Bien sûr on conserve intacte notre tendresse pour l’Empire State ou le Chrysler Building.

De la High Line au Village

J’ai connu la High Line presque à ses débuts, lorsque, reprenant l’idée parisienne (qui n’était pas celle d’Anne Hidalgo !) de la Coulée verte, la ville de New York décida de remplacer une voie ferrée qui reliait les zones portuaires au quartier des abattoirs (aujourd’hui devenu l’un des quartiers les plus hype de Manhattan, le Meetpacking District). C’était désert, très vintage (avec le Standard Hotel, le plus inconfortable de toute la ville, mais tellement couru qu’il fallait réserver des mois à l’avance !). C’est devenu une promenade très fréquentée, plantée de toutes sortes d’espèces préservées, très dans l’air du temps.

Le fameux Standard Hotel qui a dû être complètement réhabilité pour être écologiquement plus correct !

A quelques encablures – on marche énormément à New York ! – on plonge dans le Village, jadis point de rassemblement des gays, des marginaux, comme le Marais à Paris. L’atmosphère de ce quartier sans gratte-ciel, parcouru de cafés et de boutiques à la mode, n’a pas changé, mais l’affichage militant a disparu.

Un tout petit square sur Christopher Street forme le « Stonewall National Monument pour commémorer les premières manifestations de la communauté homosexuelle en 1969 contre la répression policière autour du Stonewall Bar. Non loin le Washington Square rassemble une population hétéroclite d’étudiants, de vieux hippies et de musiciens de rue plus ou moins inspirés !

« 

Entrant dans un petit magasin de vêtements dont l’enseigne m’est familière à Paris, je suis salué par un « Bonjour monsieur, bienvenue ». Un peu surpris, je demande à mon interpellateur pourquoi il me parle en français. « Parce qu’on voit tout de suite que vous êtes Français… à la manière dont vous êtes habillé ». Je souris en prenant la remarque comme un compliment, peut-être intéressé ! Comme toujours aux Etats-Unis, nous nous présentons l’un à l’autre, il me dit être le « CEO » de la marque à New York, après avoir implanté d’autres enseignes françaises ici. Je suis ressorti sans rien acheter,..

Du Met au Met

A New York, impossible d’éviter le Metropolitan Museum of Art. A condition de savoir quelles salles on veut visiter. C’est comme le Louvre, ou l’Ermitage à Saint-Pétersbourg. J’y reviendrai dans un prochain billet.

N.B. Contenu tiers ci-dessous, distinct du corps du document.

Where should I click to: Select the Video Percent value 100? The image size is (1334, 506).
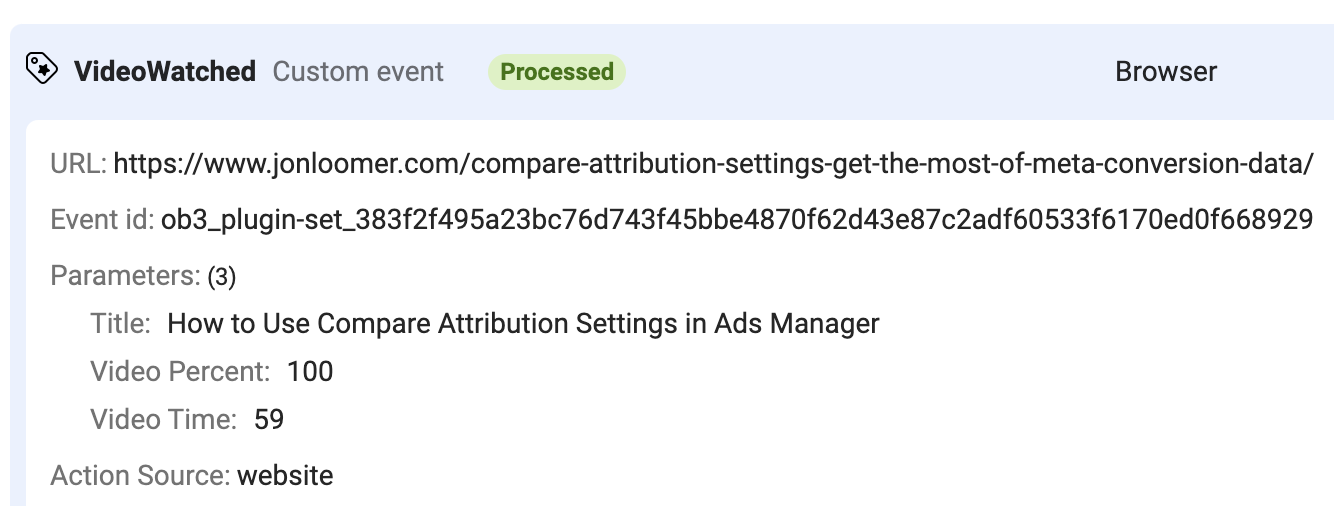tap(310, 372)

Mais la liaison était trop facile avec ma soirée de jeudi, puisque, après avoir traversé Central Park, je me suis retrouvé devant l’autre Met, le Metropolitan Opera, qui fait partie de ce complexe culturel unique en Amérique qu’est le Lincoln Center.

Mais le concert du New York Philharmonic auquel j’ai assisté se déroulait bien dans le David Geffen Hall

Ce concert, outre un compte-rendu à venir sur Bachtrack, fera l’objet d’un prochain billet.

La présence de Bernstein

Il ne reste malheureusement plus grand chose des formidables documents (affiches, programmes, photos) qui ornaient les alentours de la salle de concert elle-même qui a fait l’objet d’une complète rénovation qui s’est achevée seulement il y a moins d’un an. Sauf un tout petit kiosque où sont rassemblées quelques témoignages de la fantastique aventure que furent les Young People’s Concerts, qui ne sont pas nés et n’ont pas cessé avec lui, mais ont connu un retentissement mondial grâce à Leonard Bernstein.

J’évoquais, en juillet dernier, la mort du grand pianiste américain André WattsLes disparus de juillet -, en soulignant qu’il avait fait ses débuts, à 16 ans, comme soliste de l’un de ces Young People’s concerts. J’ai retrouvé cette photo émouvante :

Et ces quelques autres photos qui témoignent de l’extraordinaire engouement du public new yorkais pour une aventure parfois imitée, jamais égalée… mais n’est pas Bernstein qui veut !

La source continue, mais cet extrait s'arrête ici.